La première proposition sur le burn out a ainsi vu son parcours stoppé, malgré le plaidoyer de François Ruffin pour "les silicosés du cerveau". Idem pour la ratification par référendum du traité UE-Canada (Ceta), l'instauration d'un droit à l'accès à l'eau, puis le texte sur les récépissés.

- 'Les rageux' -

Jean-Luc Mélenchon avait dénoncé dès le matin sur BFMTV-RMC le "mauvais sort" en vue, avec motions de renvoi ou de rejet LREM sur chaque texte. "On ne peut discuter de rien, ils n'amendent pas, ils n'en parlent pas et ils espèrent nous enterrer comme ça".

Plusieurs groupes d'opposition ont aussi déploré ce procédé.

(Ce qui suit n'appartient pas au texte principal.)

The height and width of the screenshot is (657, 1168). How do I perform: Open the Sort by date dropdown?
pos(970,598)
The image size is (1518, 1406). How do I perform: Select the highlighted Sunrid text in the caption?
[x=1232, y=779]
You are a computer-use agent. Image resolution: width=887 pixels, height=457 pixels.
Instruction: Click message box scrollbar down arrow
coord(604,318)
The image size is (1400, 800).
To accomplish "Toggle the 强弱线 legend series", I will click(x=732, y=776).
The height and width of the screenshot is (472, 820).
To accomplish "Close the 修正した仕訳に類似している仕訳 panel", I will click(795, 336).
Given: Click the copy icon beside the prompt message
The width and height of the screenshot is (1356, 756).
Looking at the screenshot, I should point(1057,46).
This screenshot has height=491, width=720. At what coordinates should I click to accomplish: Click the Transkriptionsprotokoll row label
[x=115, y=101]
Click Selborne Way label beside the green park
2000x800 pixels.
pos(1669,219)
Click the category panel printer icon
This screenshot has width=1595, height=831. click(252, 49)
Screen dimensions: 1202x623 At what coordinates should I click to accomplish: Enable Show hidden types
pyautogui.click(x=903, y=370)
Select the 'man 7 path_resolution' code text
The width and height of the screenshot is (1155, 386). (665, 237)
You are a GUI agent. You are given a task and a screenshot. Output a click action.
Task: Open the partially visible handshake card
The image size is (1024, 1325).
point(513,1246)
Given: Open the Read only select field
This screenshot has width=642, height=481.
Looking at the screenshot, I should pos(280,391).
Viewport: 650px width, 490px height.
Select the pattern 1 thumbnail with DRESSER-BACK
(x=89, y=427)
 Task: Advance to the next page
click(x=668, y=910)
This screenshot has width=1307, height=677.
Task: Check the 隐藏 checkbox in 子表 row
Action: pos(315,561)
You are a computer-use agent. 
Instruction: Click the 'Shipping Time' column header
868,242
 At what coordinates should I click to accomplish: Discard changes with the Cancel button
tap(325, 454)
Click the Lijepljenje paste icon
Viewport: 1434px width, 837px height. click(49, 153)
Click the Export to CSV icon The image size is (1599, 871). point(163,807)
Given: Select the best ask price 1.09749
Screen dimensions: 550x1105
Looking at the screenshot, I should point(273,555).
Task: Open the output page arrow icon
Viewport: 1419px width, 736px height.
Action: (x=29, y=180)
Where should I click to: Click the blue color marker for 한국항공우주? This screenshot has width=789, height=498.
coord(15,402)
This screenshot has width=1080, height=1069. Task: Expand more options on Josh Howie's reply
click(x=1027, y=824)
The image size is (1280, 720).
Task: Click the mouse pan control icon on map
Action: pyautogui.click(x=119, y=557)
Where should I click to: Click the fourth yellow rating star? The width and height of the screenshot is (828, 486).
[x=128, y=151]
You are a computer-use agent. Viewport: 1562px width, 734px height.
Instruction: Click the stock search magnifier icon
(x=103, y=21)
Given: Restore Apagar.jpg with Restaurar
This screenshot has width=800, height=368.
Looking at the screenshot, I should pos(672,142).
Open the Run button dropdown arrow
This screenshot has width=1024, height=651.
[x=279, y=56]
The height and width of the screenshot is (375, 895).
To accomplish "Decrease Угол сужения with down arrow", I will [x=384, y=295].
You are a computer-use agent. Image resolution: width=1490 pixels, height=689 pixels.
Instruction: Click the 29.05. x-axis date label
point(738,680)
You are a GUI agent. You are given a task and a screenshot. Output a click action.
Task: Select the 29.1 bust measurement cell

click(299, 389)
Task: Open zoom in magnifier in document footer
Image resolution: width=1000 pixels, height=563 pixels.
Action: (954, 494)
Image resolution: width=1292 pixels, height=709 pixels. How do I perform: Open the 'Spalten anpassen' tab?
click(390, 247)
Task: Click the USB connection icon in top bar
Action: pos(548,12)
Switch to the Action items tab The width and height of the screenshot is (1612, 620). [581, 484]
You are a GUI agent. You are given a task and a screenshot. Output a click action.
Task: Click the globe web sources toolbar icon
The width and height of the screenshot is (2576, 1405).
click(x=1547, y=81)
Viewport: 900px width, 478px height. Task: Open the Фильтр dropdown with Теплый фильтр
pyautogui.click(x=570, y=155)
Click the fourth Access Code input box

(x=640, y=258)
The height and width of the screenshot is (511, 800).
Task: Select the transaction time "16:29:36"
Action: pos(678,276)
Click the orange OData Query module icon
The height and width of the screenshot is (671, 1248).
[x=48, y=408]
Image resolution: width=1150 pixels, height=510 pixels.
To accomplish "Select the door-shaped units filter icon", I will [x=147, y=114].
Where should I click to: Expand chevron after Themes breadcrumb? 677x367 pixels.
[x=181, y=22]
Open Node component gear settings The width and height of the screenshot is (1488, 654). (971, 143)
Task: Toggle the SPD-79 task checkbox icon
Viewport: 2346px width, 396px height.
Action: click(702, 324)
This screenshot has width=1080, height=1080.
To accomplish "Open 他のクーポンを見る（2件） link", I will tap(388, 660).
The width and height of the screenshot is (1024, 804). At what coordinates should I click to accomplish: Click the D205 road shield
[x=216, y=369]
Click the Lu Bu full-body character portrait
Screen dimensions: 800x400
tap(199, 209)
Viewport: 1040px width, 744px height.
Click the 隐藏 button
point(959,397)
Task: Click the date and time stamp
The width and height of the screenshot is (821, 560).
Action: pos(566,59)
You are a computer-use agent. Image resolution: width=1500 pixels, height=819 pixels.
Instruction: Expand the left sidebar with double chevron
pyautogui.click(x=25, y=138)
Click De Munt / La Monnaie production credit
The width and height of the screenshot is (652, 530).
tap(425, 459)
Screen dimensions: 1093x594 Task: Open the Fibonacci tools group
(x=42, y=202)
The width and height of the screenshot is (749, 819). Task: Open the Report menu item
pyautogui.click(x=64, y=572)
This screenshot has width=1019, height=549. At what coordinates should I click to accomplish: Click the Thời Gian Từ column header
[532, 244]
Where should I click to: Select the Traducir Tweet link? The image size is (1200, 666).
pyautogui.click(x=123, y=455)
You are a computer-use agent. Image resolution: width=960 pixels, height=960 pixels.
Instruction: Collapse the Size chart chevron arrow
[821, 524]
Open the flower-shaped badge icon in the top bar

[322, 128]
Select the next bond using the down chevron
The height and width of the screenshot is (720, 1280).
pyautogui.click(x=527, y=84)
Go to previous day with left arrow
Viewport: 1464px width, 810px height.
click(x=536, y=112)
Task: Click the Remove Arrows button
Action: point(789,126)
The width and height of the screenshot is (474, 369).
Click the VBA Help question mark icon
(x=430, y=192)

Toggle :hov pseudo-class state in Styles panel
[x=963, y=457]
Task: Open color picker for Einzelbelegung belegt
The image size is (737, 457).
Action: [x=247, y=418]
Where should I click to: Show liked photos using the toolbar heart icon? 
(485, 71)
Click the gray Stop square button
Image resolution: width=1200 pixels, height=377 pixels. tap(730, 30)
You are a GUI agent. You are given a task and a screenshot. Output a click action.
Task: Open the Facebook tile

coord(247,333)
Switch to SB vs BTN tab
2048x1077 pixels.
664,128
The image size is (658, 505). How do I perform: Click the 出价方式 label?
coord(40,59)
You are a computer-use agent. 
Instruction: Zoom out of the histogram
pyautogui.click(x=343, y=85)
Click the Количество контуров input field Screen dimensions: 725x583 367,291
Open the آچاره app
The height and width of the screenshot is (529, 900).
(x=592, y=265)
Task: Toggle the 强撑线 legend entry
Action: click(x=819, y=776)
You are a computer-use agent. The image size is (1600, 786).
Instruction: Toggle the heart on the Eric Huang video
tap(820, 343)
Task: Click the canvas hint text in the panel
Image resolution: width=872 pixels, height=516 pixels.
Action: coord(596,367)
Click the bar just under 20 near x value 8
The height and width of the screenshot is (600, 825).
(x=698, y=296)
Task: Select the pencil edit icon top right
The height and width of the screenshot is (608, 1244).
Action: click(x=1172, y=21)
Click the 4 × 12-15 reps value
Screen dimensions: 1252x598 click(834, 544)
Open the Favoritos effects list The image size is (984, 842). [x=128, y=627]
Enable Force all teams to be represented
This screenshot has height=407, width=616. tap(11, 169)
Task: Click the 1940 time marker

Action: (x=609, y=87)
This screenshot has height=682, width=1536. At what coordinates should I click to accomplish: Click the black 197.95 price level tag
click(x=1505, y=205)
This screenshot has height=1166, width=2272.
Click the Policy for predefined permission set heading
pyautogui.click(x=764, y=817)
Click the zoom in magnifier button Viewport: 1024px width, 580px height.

Sur le burn out, Pierre-Henri Dumont (LR) a jugé que le +nouveau monde+, "bien pire que l'ancien", méprise le travail des opposants.

Après le même procédé sur les récépissés, la communiste Elsa Faucillon y a vu "un aveu de faiblesse" de la majorité, tandis que Boris Vallaud (Nouvelle Gauche) a dénoncé "un déni de débat parlementaire".

Loïc Prud'homme (LFI) a, lui, raillé sur Twitter "les rageux" de la majorité.

Dans l'hémicycle, les "marcheurs" ne masquaient pas pour certains leur énervement.

A Guillaume Chiche qui reprochait à LFI son "monologue", François Ruffin a notamment répliqué que c'est la majorité qui est dans "le monologue" et "le sectarisme".

Julien Borowczyk (LREM) a, lui, raillé des symptômes d'"isolement et d'irritabilité" chez des Insoumis qui se voyaient "avoir des carrières nationales, voire internationales, mâtinées d'une stature de Lider Maximo".

Sur Youtube, Jean-Luc Mélenchon a pointé en début de soirée "quelques dérapages individuels de gens qui ont été extrêmement agressifs" reconnaissant qu'en retour, les Insoumis "élev(ai)ent la voix". Les motions, "ça tend les discussions" parce que ça donne l'impression d'une majorité "de mauvaise foi", a-t-il ajouté.

D'autres moments de tension ont suivi dans la soirée, notamment avec le gouvernement sur les récépissés, ou avec LR, lorsque Guillaume Larrivé a jugé que les Insoumis s'inscrivaient dans "la très vieille méfiance de l'ultra-gauche française à l'endroit de la police et de la gendarmerie".

Côté LREM, un élu jugeait récemment que "LFI a une position frontale et très politique", un autre trouvant qu'ils ont "une vision mais aucune méthode d'exécution".

Signe d'un agacement présent aussi chez LR, Christian Jacob les a récemment qualifiés d'"as de pique", se démarquant par leurs attitudes ou tenues mais "incapables de se distinguer par leurs idées".

Un ténor de la majorité a vu dans cette journée "un exercice de style classique" sur "des identifiants" pour LFI. Avec en face une tactique simple: "pas de discussion, ne rien leur lâcher".